In the following experiments the influence of different starch sources and carbohydrates instead of rice powder were tested. Starch sources were potato starch, amylose, amylopectin and glycogen. Only potato starch supported histomonal growth.
The carbohydrates glucose, pyruvate, glucose-1-phosphat, glucose-6-phosphat and maltose were tested in different concentrations with or without the addition of rice. Cultures without rice survived at best. Often they died. Growth with the addition of rice was better. To some extent growth was achieved with pyruvate and rice.
Histomonads were grown under different atmospheric conditions. If the flasks were opened several times the medium with the histomonads had contact with the oxygen in the air for a certain time. This as well as microaerophilic and anaerobic conditions had no negative influence on the histomonal growth.

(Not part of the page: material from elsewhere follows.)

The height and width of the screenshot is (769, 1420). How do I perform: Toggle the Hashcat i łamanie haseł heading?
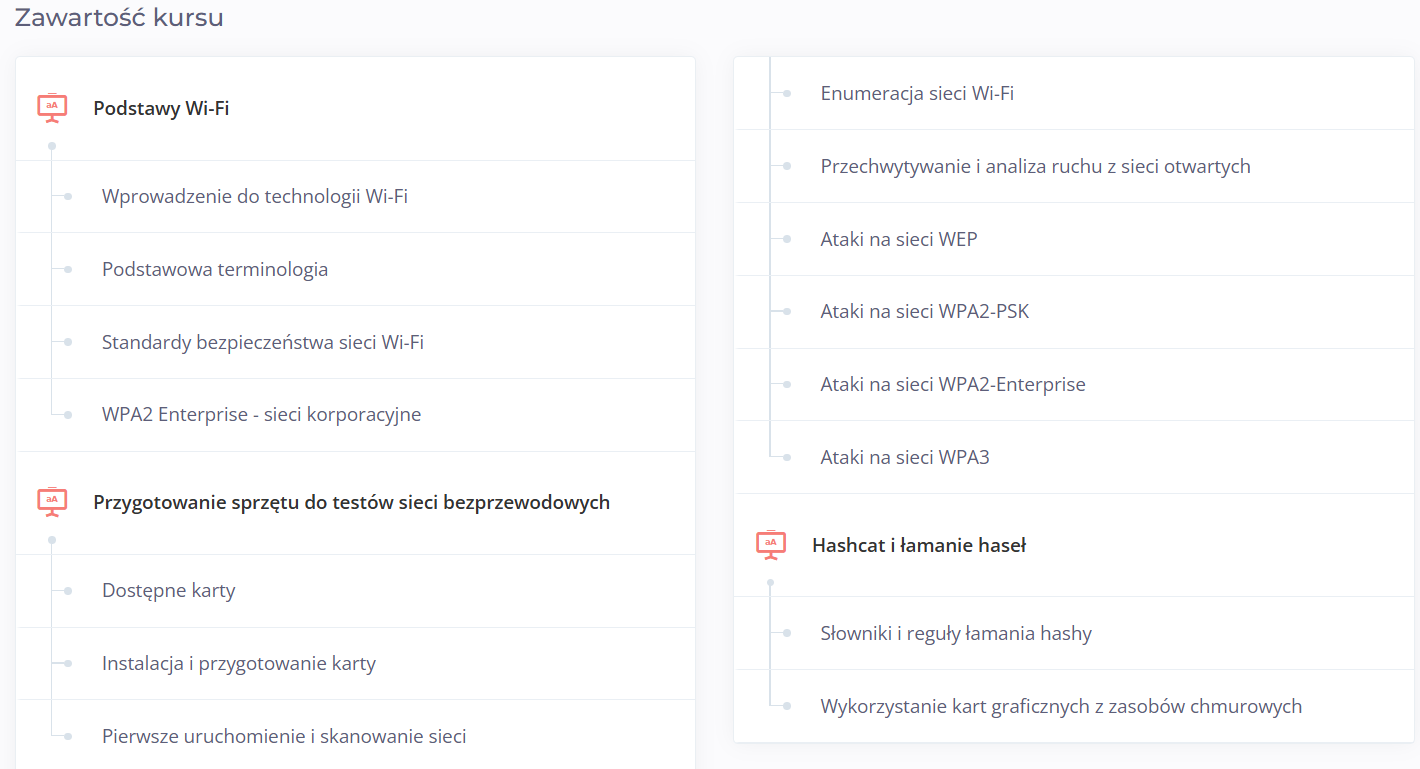click(x=918, y=545)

The expression of the genes for glycogen phosphorylase, GAPDH and alpha-amylase in histomonads which were grown with pyruvate and rice were analyzed by qPCR. Alphatubulin, beta-tubulin and 18S rRNA served as reference genes. It could be shown that histomonads digest the starch with both enzymes alpha-amylase and glycogen phosphorylase. The expression of the genes of the three enzymes mentioned above was regulated differently. The genes of GAPDH and glycogen phosphorylase were significantly upregulated whereas the gene of alpha-amylase was significantly downregulated.